• [The task] Word for word, reproduce each line of the data below, omitting every image.

• [Material provided]
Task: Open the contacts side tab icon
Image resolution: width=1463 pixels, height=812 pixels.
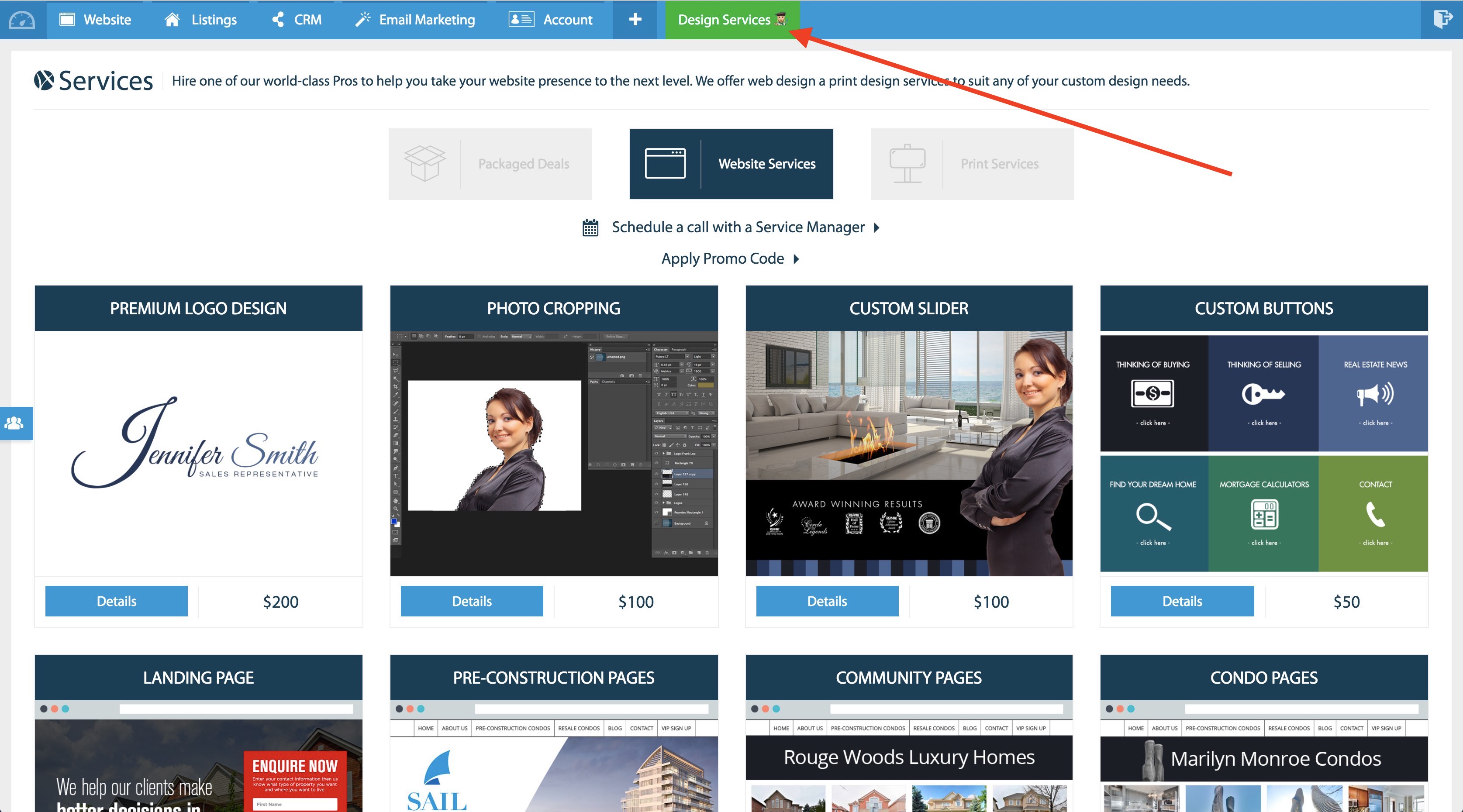Action: point(14,423)
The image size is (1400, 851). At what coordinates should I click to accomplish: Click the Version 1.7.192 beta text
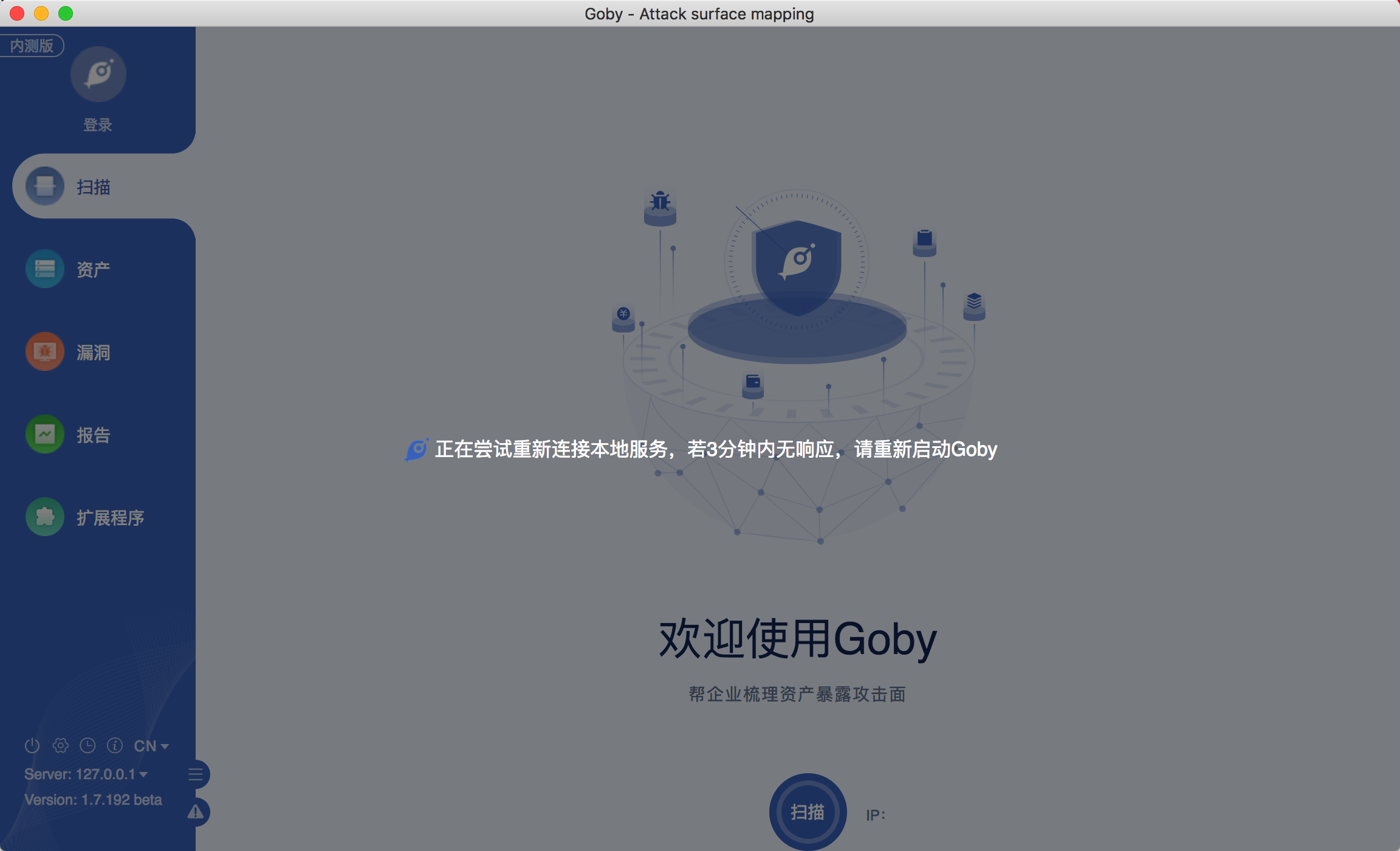point(92,799)
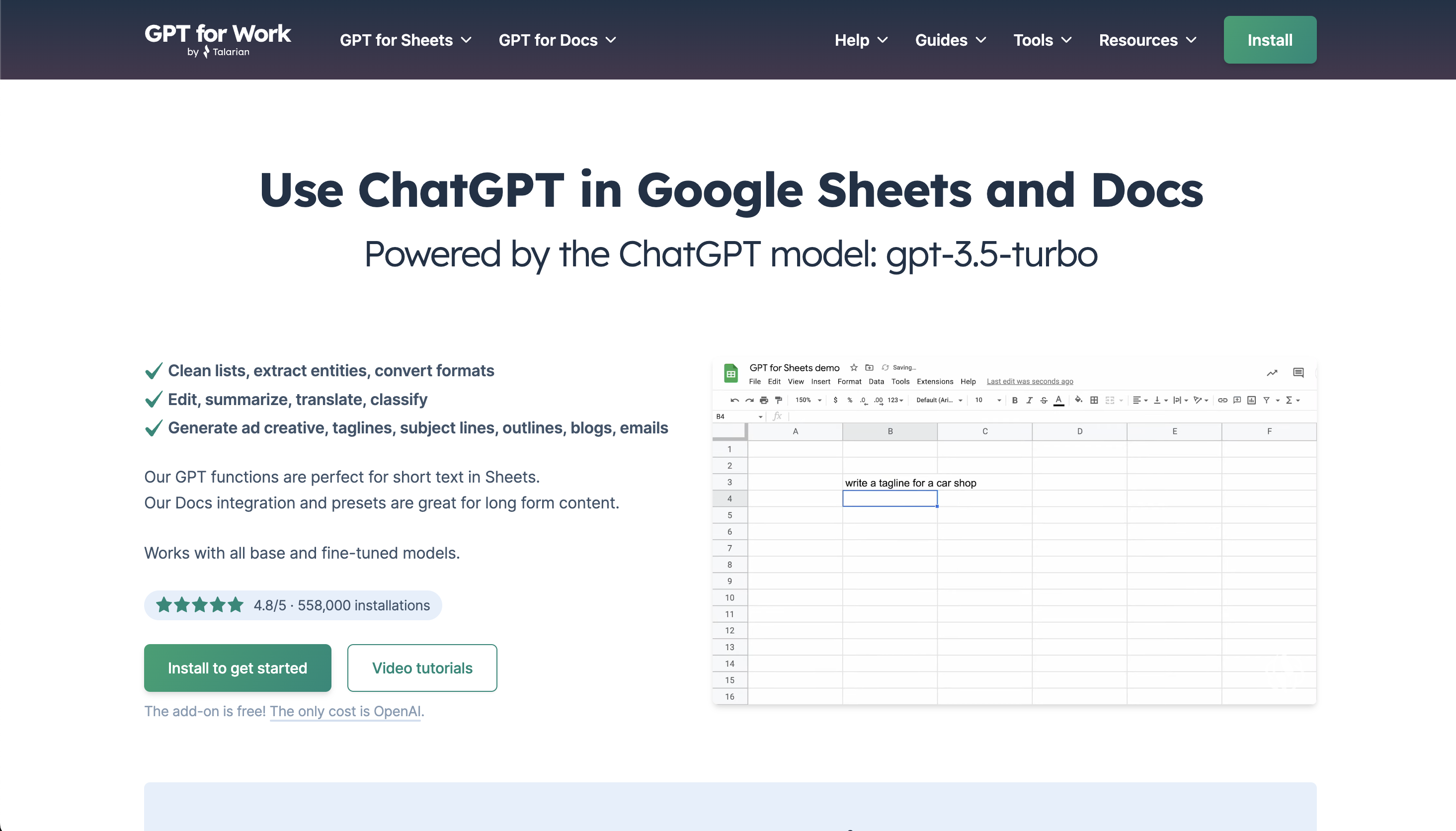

• [Final answer]
Task: Open the contacts side tab icon
Image resolution: width=1463 pixels, height=812 pixels.
Action: point(14,423)
The image size is (1400, 851). At what coordinates should I click to accomplish: Click the Version 1.7.192 beta text
point(92,799)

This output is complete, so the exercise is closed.